(Records from a data source)
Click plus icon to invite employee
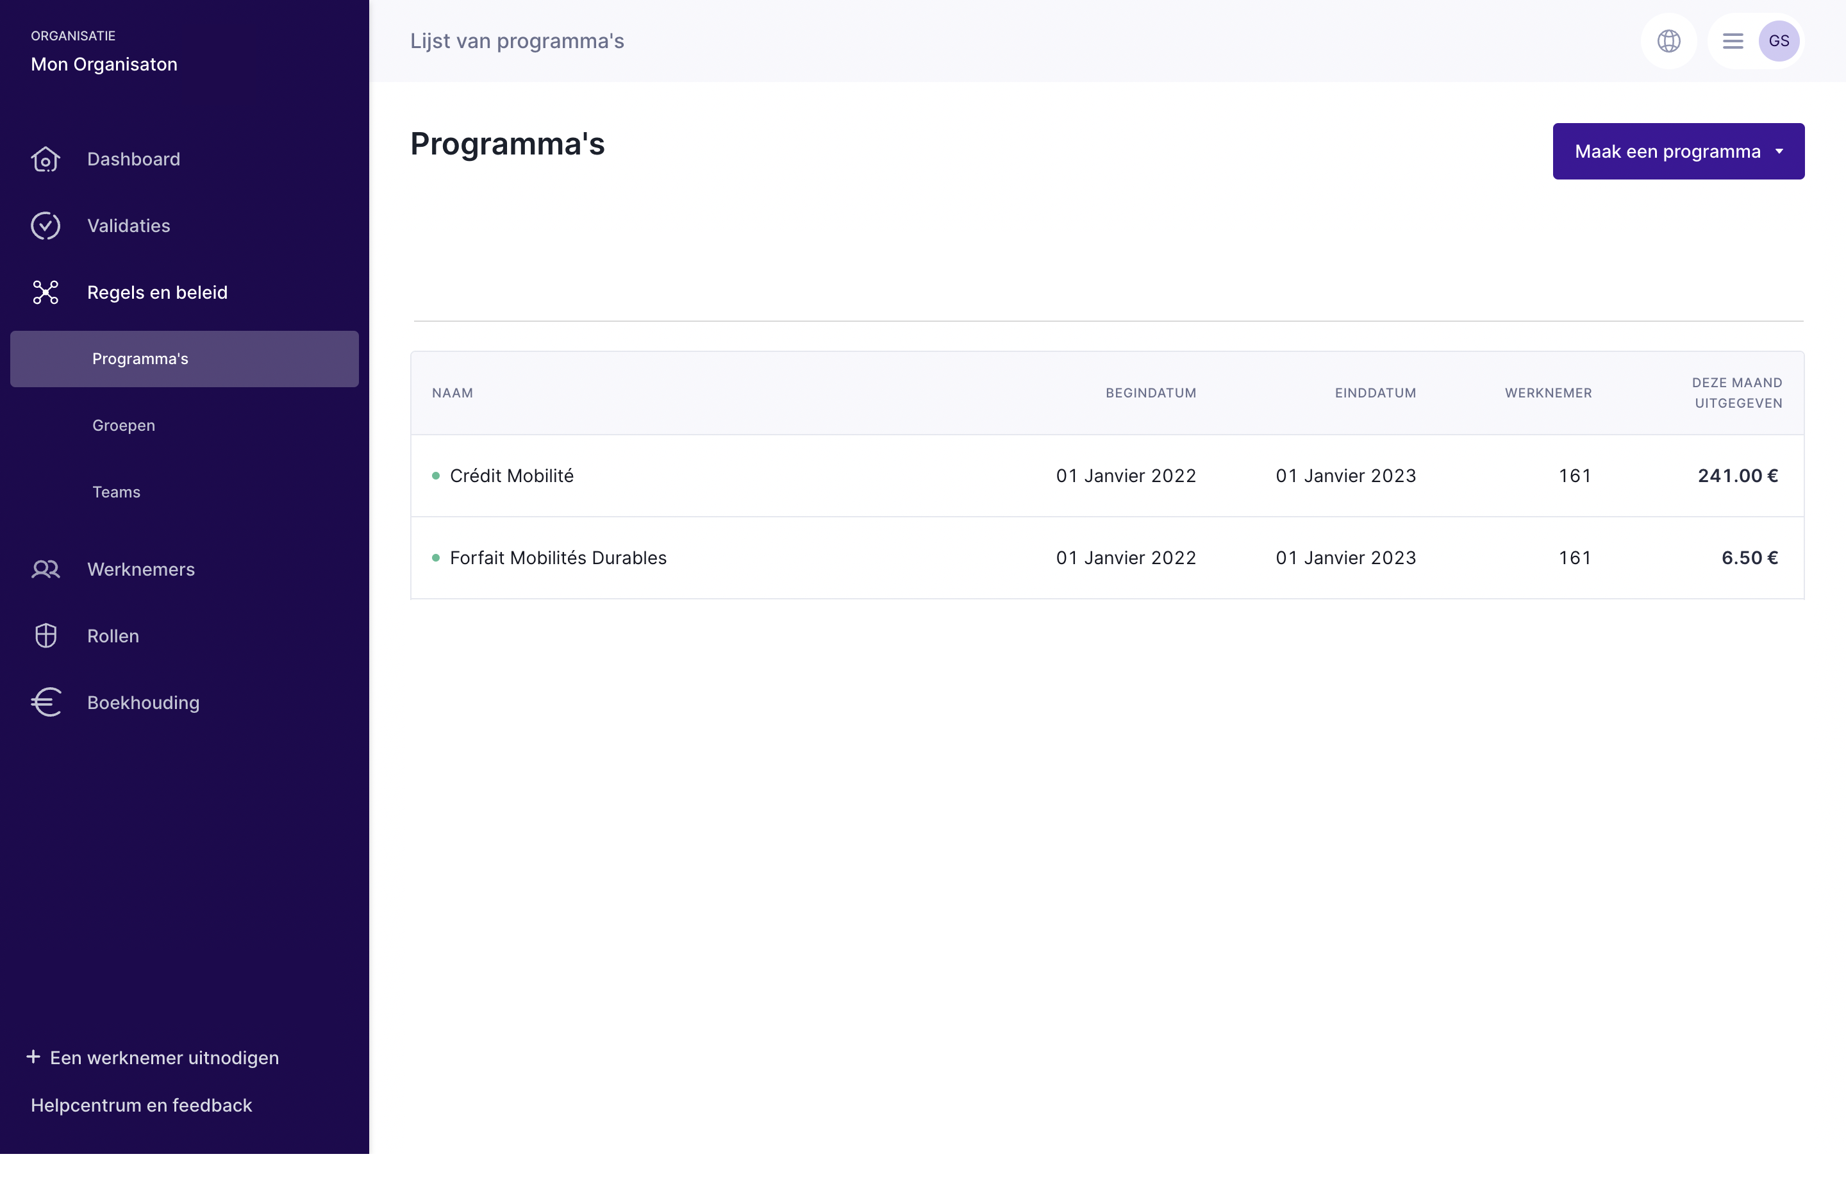This screenshot has width=1846, height=1177. [x=33, y=1057]
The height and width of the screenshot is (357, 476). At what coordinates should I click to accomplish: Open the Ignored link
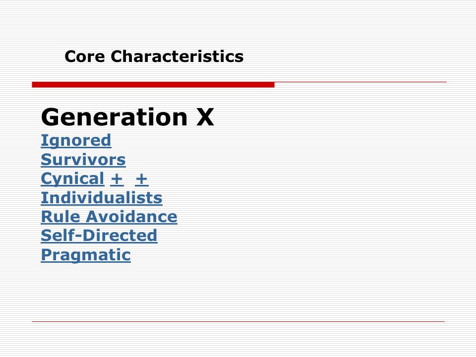76,140
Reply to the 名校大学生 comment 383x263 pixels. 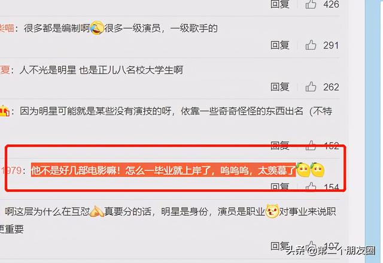tap(280, 87)
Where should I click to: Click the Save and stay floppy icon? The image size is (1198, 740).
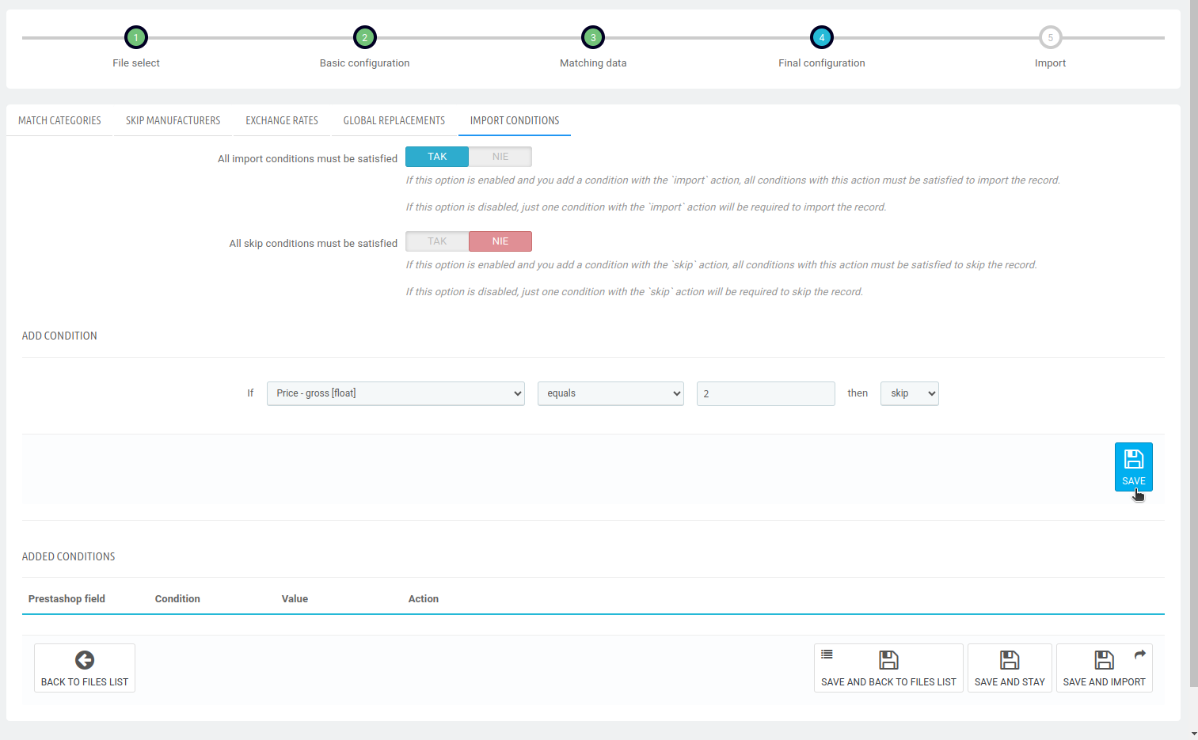(1010, 660)
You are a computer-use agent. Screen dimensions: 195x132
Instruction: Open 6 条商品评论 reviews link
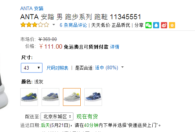(x=73, y=25)
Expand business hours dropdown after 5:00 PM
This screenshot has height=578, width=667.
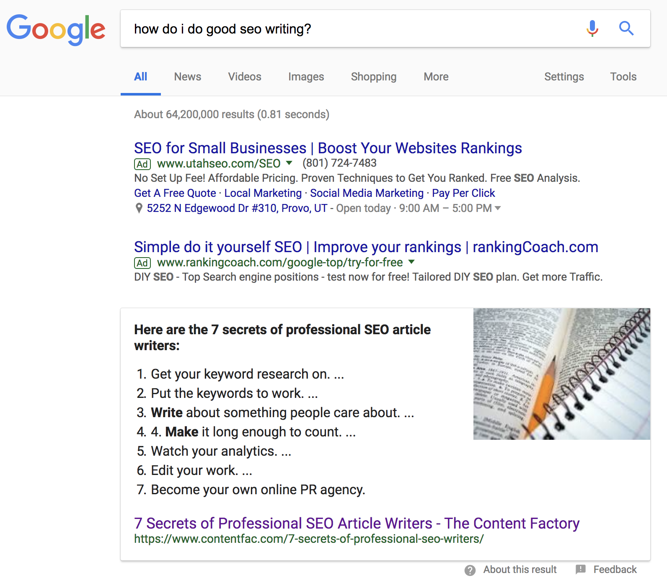498,208
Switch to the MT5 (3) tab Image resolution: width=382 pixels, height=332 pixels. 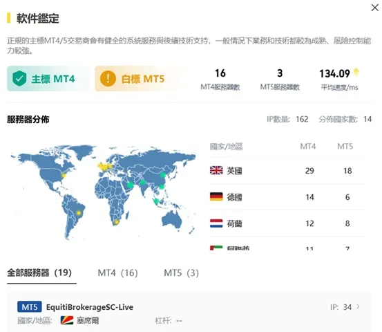click(182, 273)
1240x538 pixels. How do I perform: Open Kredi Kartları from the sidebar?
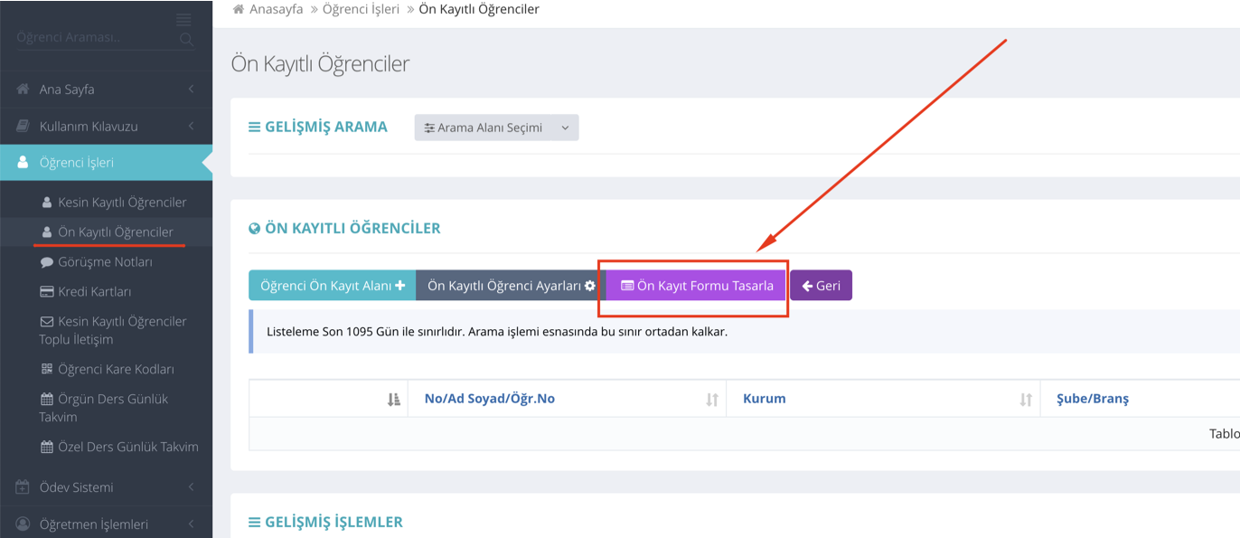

#### WHAT YOU SHOULD DO
Pull out every line of the items above that contains the string "link", matching its case exactly.

#### ANSWER TO THIS TASK
The height and width of the screenshot is (357, 476). At what coordinates should I click to accomplish: Open the Ignored link
Instruction: Open 6 条商品评论 reviews link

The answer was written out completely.